Каждый шаг дается Брайане тяжело, и вскоре она поворачивает назад, подхватывает младенца на руки, укачивая его.
— Ну, ну, тише, тише хороший мой. Ты мальчик или девочка? А? Наверное, девочка, вон, какие глаза красивые да ресницы пушистые, зачем мальчику такие? На девичью погибель только… А ты хорошая малышка, правда?
Оставить ребенка на откуп Дикой Охоте — слишком для неё, и Брайана молча идет по Дуну[4], ловя на себе удивленные взгляды. Ребенок пригрелся, замолчал, тельце в руках совсем легкое, как перышко. Кажется, вот-вот осыплется туманом, пожухлой листвой и трухлявой корой, которой в избытке в лесу.

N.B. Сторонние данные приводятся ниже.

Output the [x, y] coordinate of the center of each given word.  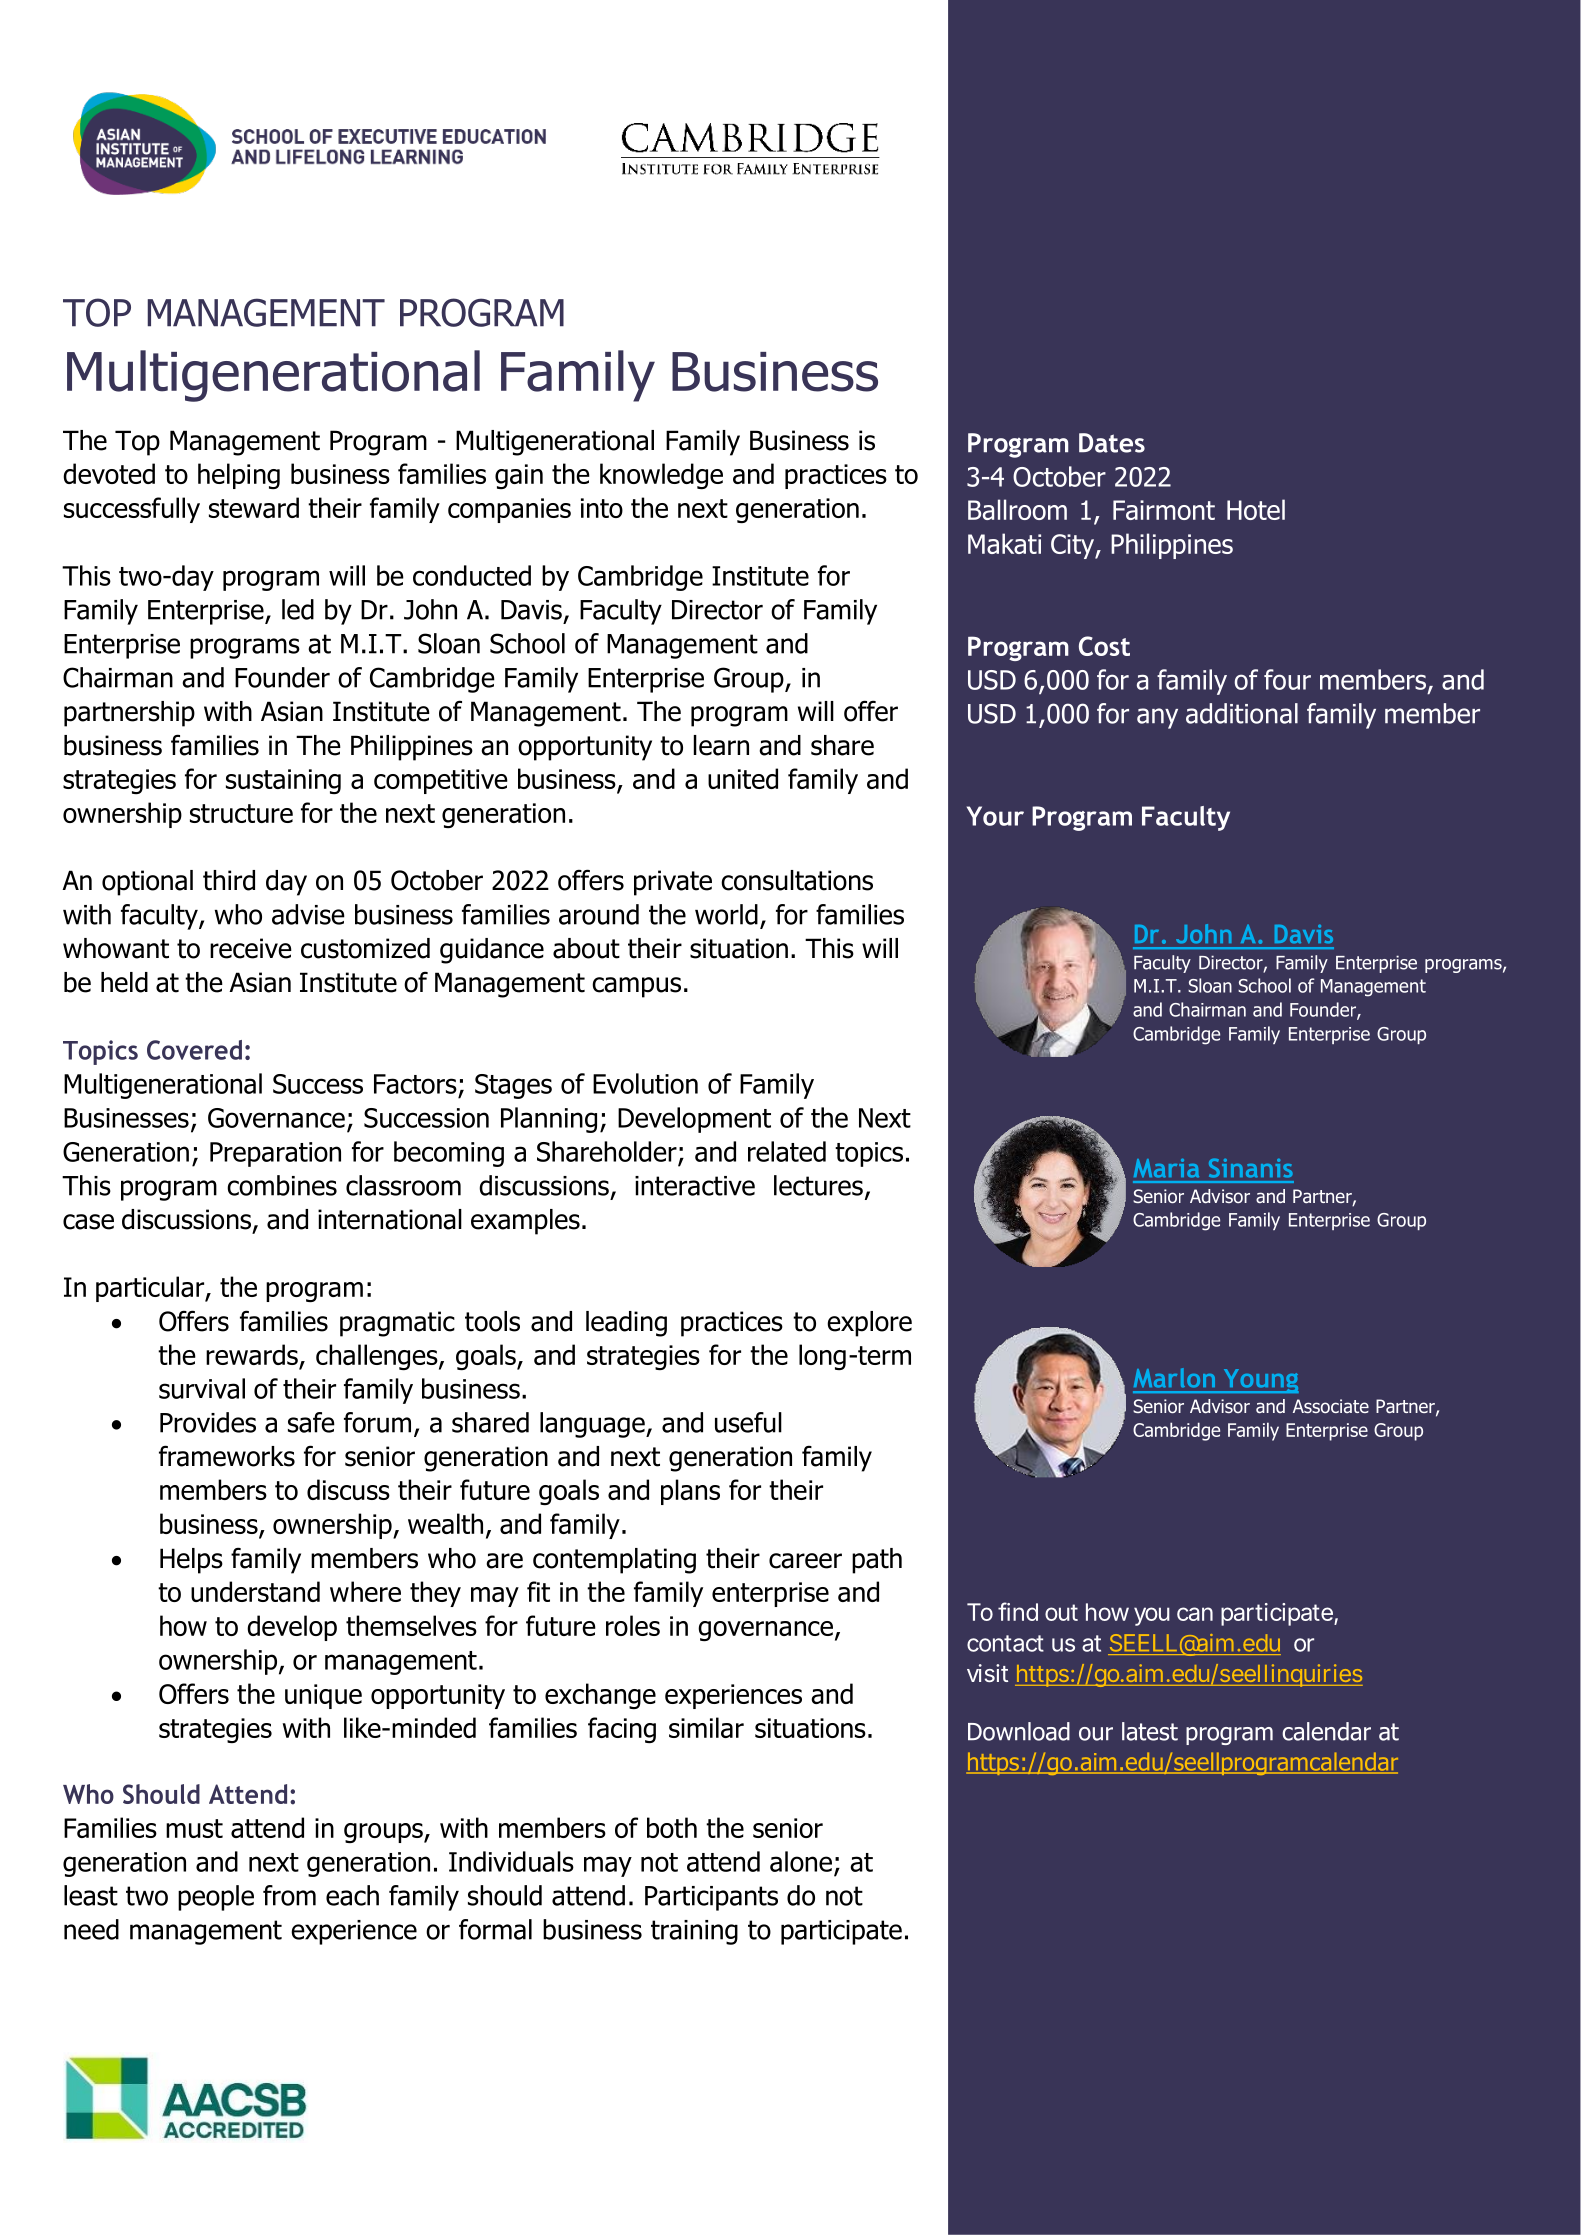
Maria [1166, 1168]
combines [282, 1185]
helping [239, 476]
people [216, 1898]
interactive [695, 1186]
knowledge [661, 476]
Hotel [1256, 509]
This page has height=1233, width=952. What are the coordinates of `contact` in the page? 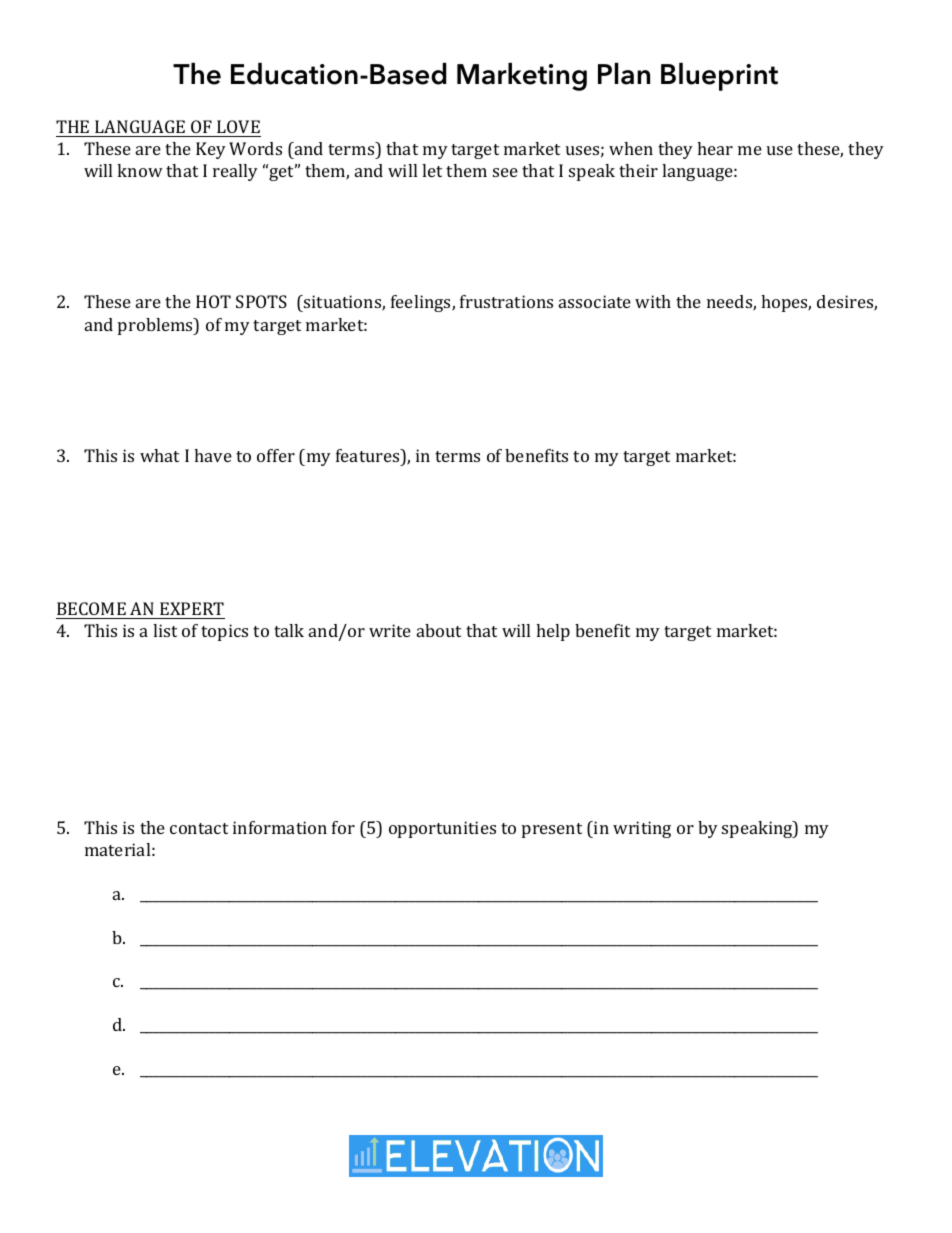 It's located at (199, 828).
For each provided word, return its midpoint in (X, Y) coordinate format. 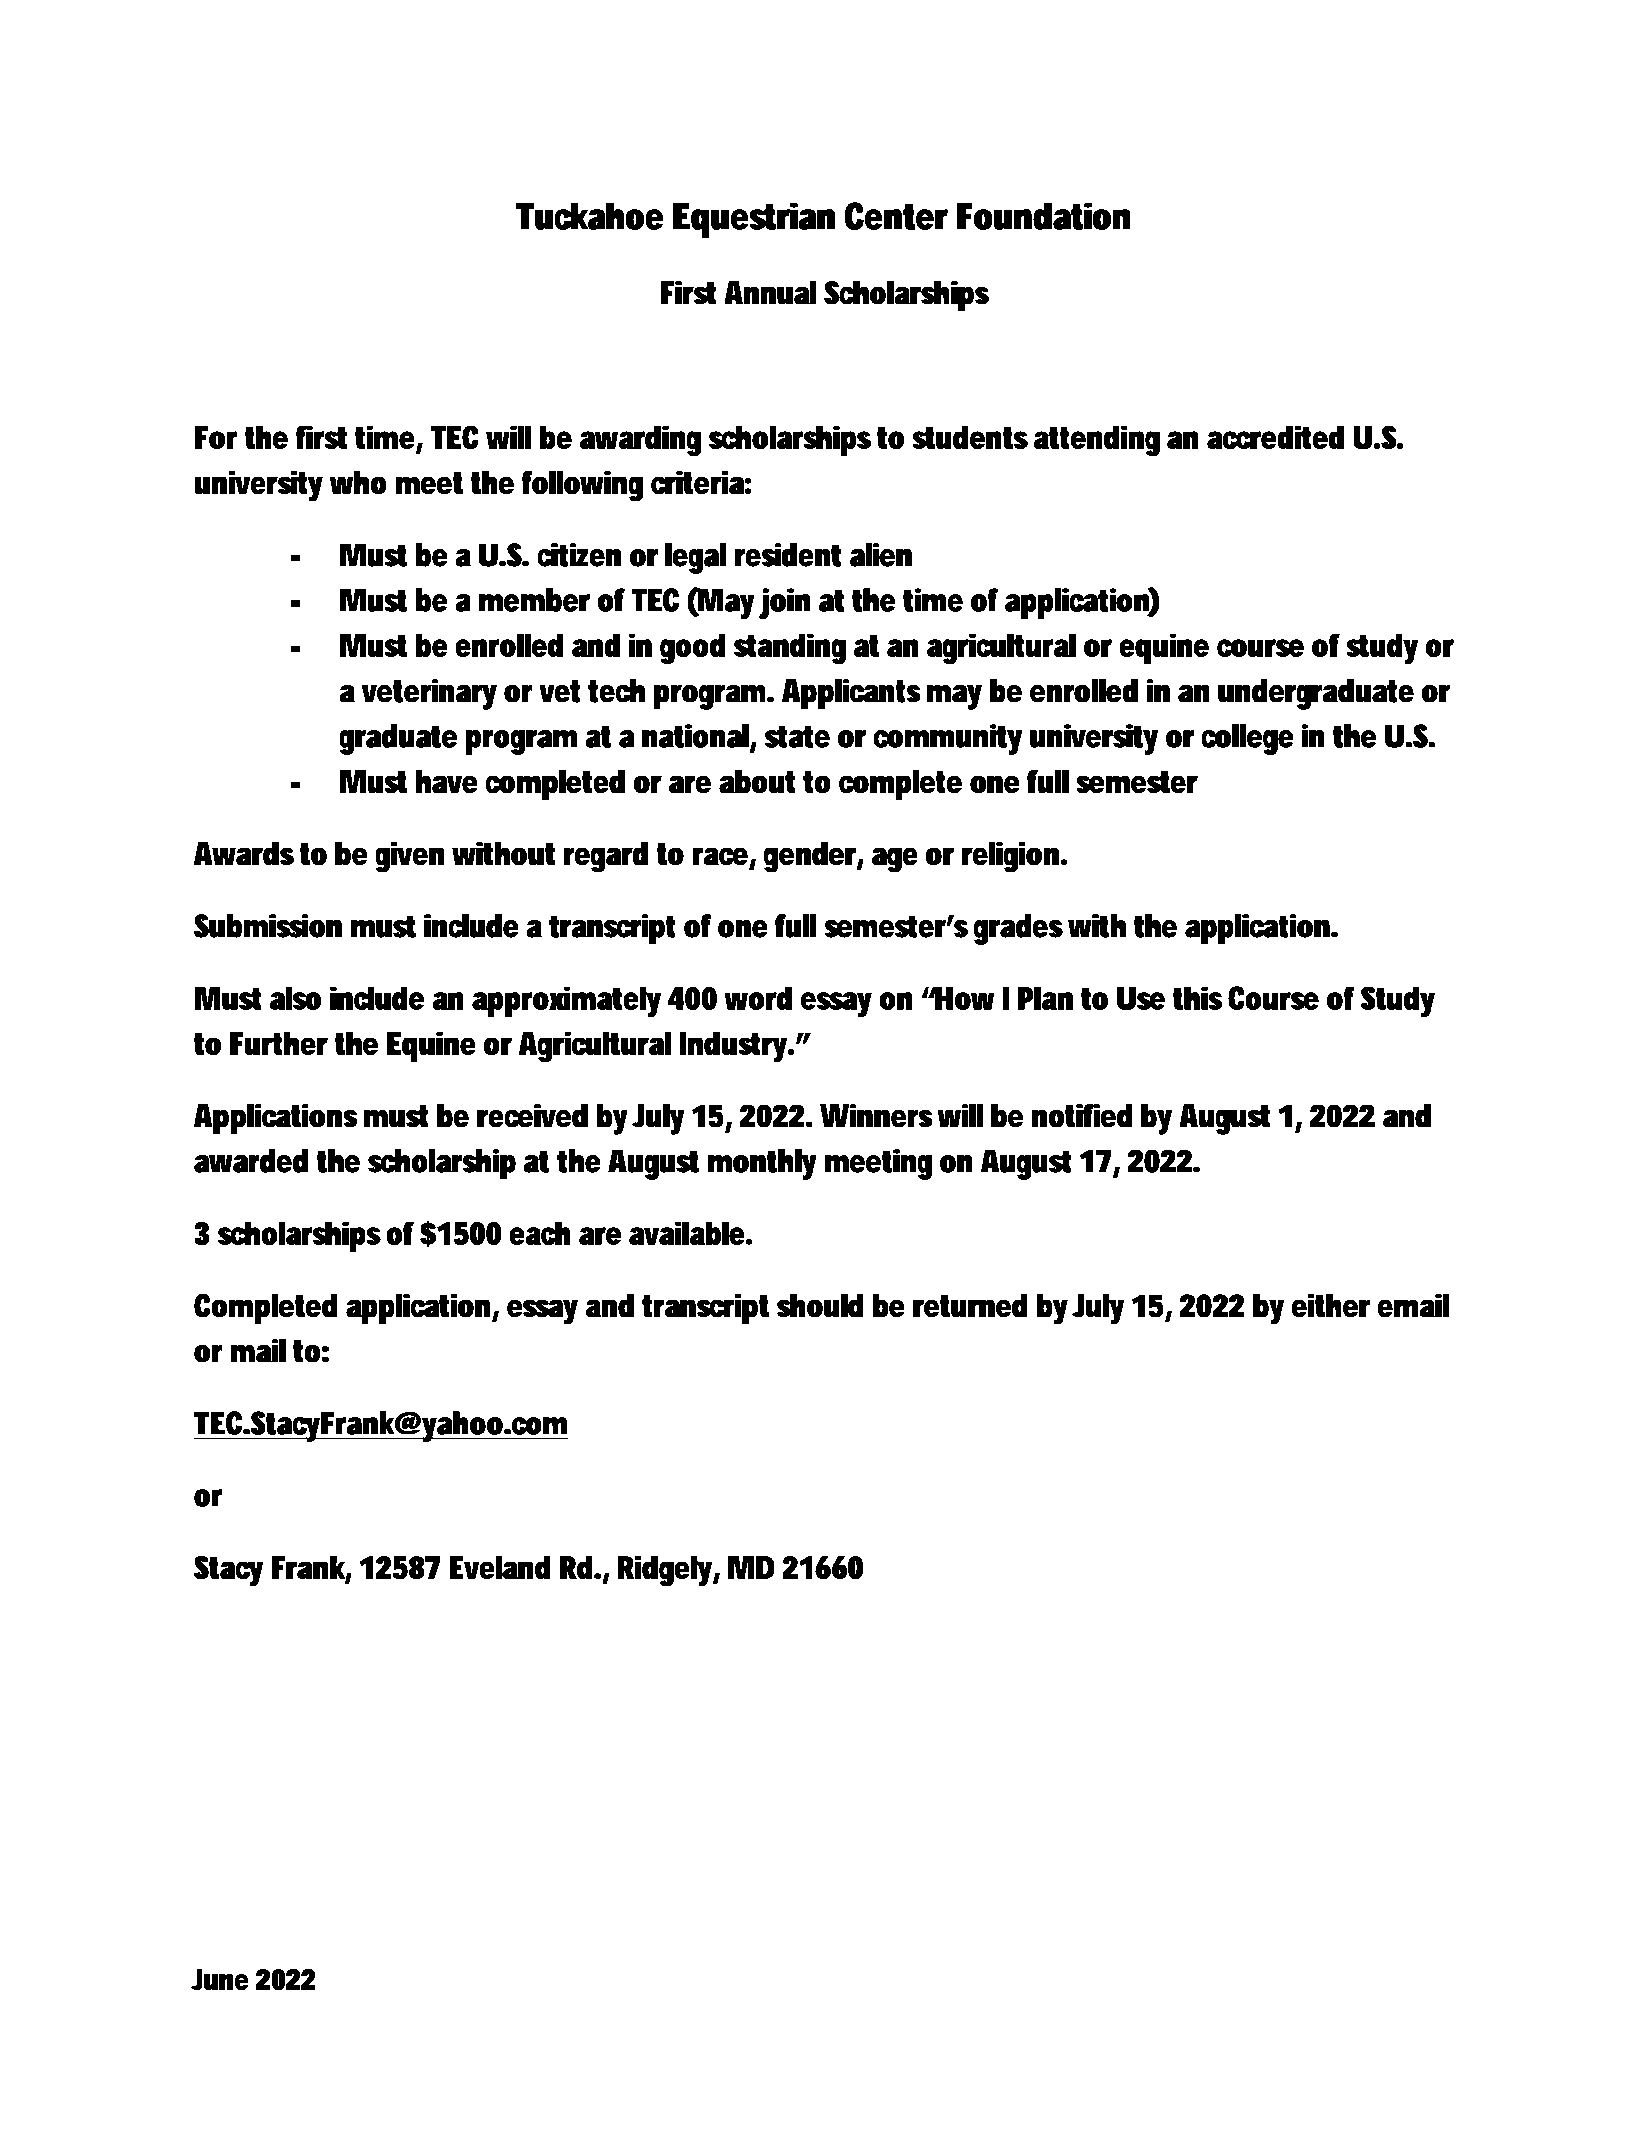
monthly (762, 1164)
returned (970, 1305)
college (1247, 739)
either (1331, 1305)
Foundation (1044, 216)
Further (279, 1043)
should (820, 1305)
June (220, 1979)
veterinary (429, 694)
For (216, 437)
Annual (770, 293)
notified (1082, 1116)
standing (790, 649)
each (540, 1233)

Рыжая Бригитта, притаившаяся среди ветвей на окраине леса, улыбается вслед удаляющейся фигурке и осеняет её своим благословением. Лучшей матери для её творения не сыскать — мало кто способен принять чужое дитя как своё.
Она знает, что муж Брайаны — Марве[5], — лишь удивленно поднимет брови. Связавшие свои судьбы не по любви, они учатся слышать друг друга, не отвлекаясь на горячий шепот крови, что мог бы затмить разум. Детьми боги их пока что не наградили, так что найдёныша Марве принимает благосклонно, нарекая Ингенойх[6]. Ведь если боги послали им в такой день дитя — это что-то значит. И девочка растёт, оправдывая своё имя. Волосы её черны, как ночь, а кожа смуглая. Она не походит на остальных детей её народа, и Брайана может лишь гадать, откуда могло взяться это дитя в лесу. Не иначе, Ночь с Вороном согрешила, смеется Марве, опуская тяжелую ладонь на макушку не родной, но любимой дочери. После у них один за другим рождаются два сына, оба светлокожие и светловолосые — все в отца. Брайана нарадоваться не может на крепышей и долгими ночами укачивает их, напевая под нос колыбельные. Ингенойх всегда рядом. Она помогает матери, сдвигает брови, крепко держит в руках кульки с младенцами. Выпрашивает у отца острый ножик и вырезает какие-то немыслимые обереги из дерева, Брайана таких и не видела никогда. Там распахнувшие крылья птицы, витые символы, быстрые олени, раскинувшие ветвистые рога. Откуда маленькой девочке знать такое? Ингенойх редко говорит, но мать с отцом знают — видит она куда больше, чем они.
Время идет.
И когда Ингенойх минует пятнадцатая весна, взоры на неё обращают всевидящие друиды. Темные глаза становятся серьезнее, руки — сильнее, а устами её теперь могут говорить боги, во всяком случае, так кажется старейшим. Теперь она знает всё о травах, может по полету птицы предсказать, каким будет время до следующего рождения луны. На девятнадцатую весну на её руках впервые появляется кровь, а друиды лишь благосклонно кивают головами. Боги принимают жертву Ингенойх, на алтаре вспыхивает золотистым пламенем огонь, искры его отражаются в темных, почти черных, глазах новой жрицы.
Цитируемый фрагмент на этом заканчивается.